KOLOA, HAWAII — With marketing approval of the anti-inflammatory, nonantibiotic formulation of doxycycline for treatment of rosacea widely anticipated by the end of May, this new once-daily oral medication is likely to be viewed as the best therapeutic option for patients with papulopustular forms of the disease, Dr. Hilary E. Baldwin said at the annual Hawaii dermatology seminar sponsored by the Skin Disease Education Foundation.
It has long been recognized that conventional antibiotics—particularly those in the tetracycline class—are highly effective in rosacea, even though it is now clear that the disease isn't actually caused by bacteria.
However, long-term use of antimicrobials to treat a chronic disease such as rosacea, which may last for decades, is increasingly seen as irresponsible because it contributes to the rise of antibiotic-resistant, highly pathogenic bacteria.
“This is not a minor problem. It's not something that people are making up. It's a truly global-impact problem. And by treating a nonbacterial disease with antibiotics, we're adding to the problem,” stressed Dr. Baldwin of the State University of New York, Brooklyn.
Fortunately, physicians have access to a range of nonantibiotic alternatives in treating rosacea. The best of them could be Oracea: Its once-daily formulation of doxycycline is far cheaper than lasers, devoid of the teratogenicity concerns posed by oral and topical retinoids, and far more effective than β-blockers and other antiflushing medications, she said.
Here's a rundown of the nonantibiotic options for rosacea:
▸ Oracea. Food and Drug Administration approval is anticipated for this agent as a 40-mg controlled-release drug indicated for treatment of rosacea. Its big selling point—in addition to the efficacy—is that this dose lies below the drug's threshold of antibiotic activity. Hence, there are no concerns regarding the emergence of bacterial resistance.
In two double-blind, placebo-controlled, phase III trials, 537 rosacea patients were randomized to Oracea or placebo once daily for 16 weeks. Patients on Oracea experienced mean reductions in inflammatory lesion count of 61% and 46%, compared with 29% and 20%, respectively, for placebo.
The drug's mechanisms of benefit in rosacea are believed to involve four processes: inhibition of neutrophil-derived serum matrix metalloproteinases, downregulation of inflammatory cytokines, inhibition of nitric oxide activity as well as that of other reactive oxygen species, and suppression of the arachidonic acid pathway.

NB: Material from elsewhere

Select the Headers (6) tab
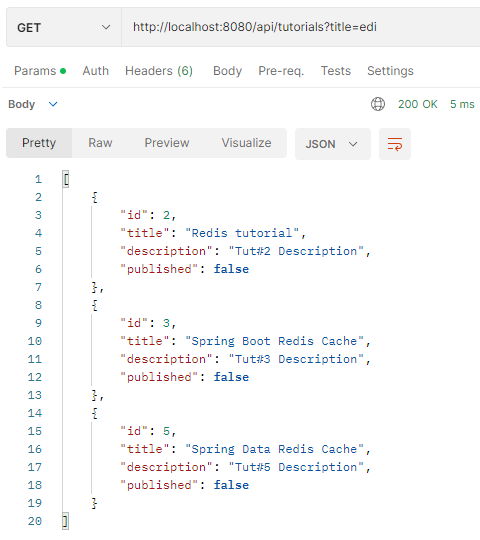 [x=159, y=71]
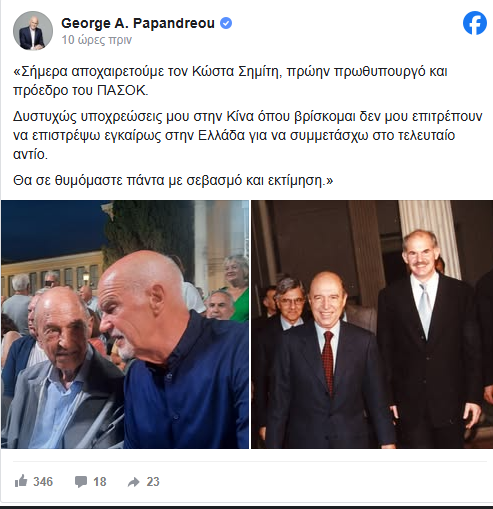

In addition, Oracea inhibits collagenase activity, which is increased in rosacea and is thought to be a cause of the dystrophic dermal connective tissue that's a disease hallmark, the dermatologist continued.
▸ Topical retinoids. These are highly effective for rosacea but have never really caught on, partly because clinical improvement isn't seen until after 2–3 months. Most patients don't want to wait that long.

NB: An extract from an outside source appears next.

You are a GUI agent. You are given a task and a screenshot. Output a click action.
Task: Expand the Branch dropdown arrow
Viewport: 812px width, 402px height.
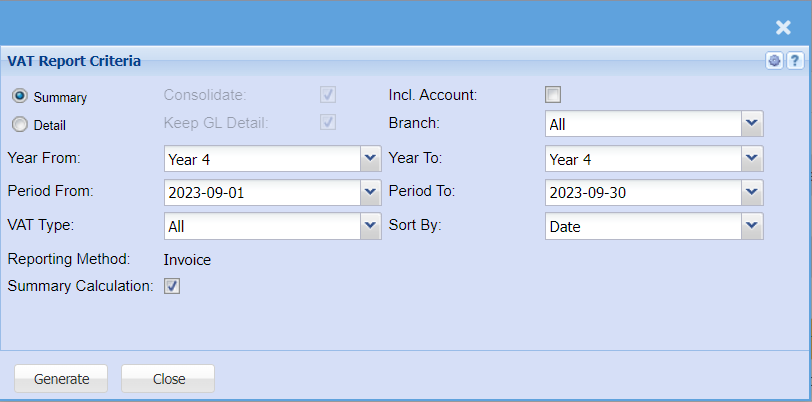pyautogui.click(x=752, y=124)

“You can certainly add a topical retinoid at the initiation of therapy along with something that gives you a bit more bang for the buck in the first couple of weeks, then back off to the use of the retinoid alone as it starts to become effective,” Dr. Baldwin said.
Although the conventional wisdom has been that topical retinoids shouldn't be used in rosacea because they'll cause patients' skin to become even more red due to angiogenesis, that's not true, she said.
“If you start with a particularly low-dose retinoid like tretinoin 0.05% cream, or start with adapalene and build up, or if you use silicone-based moisturizers under the topical retinoid, most patients can actually tolerate the treatment just fine,” she continued. “The problem, of course, is that these drugs are category C or X in pregnancy, and that's an issue in women of childbearing potential.”
▸ Isotretinoin. This also has a delayed onset of action and teratogenicity issues.
The oral retinoid decreases papules, pustules, and erythema. It also will modestly decrease the volume of existing rhinophyma by reducing the size and number of sebaceous glands, “but it works even better to prevent the accelerating process of phyma formation. If you have a patient whose phyma is sort of galloping ahead, this is one of your options for treatment. It also improves ocular disease,” Dr. Baldwin said.
“And if you use it long term and low dose, you have very few side effects,” she added.
Dr. Baldwin also noted that isotretinoin in combination with a topical retinoid works better than either alone.
▸ Antiflushing drugs. There are plenty of favorable case reports involving β-blockers, clonidine, and, more recently, the selective serotonin reuptake inhibitors, yet “in most of our hands none of these has worked very well,” she said.
Complete control of flushing using propranolol, for example, seems to require dosing at 20–40 mg b.i.d. or t.i.d., and the side effects are considerable at those levels.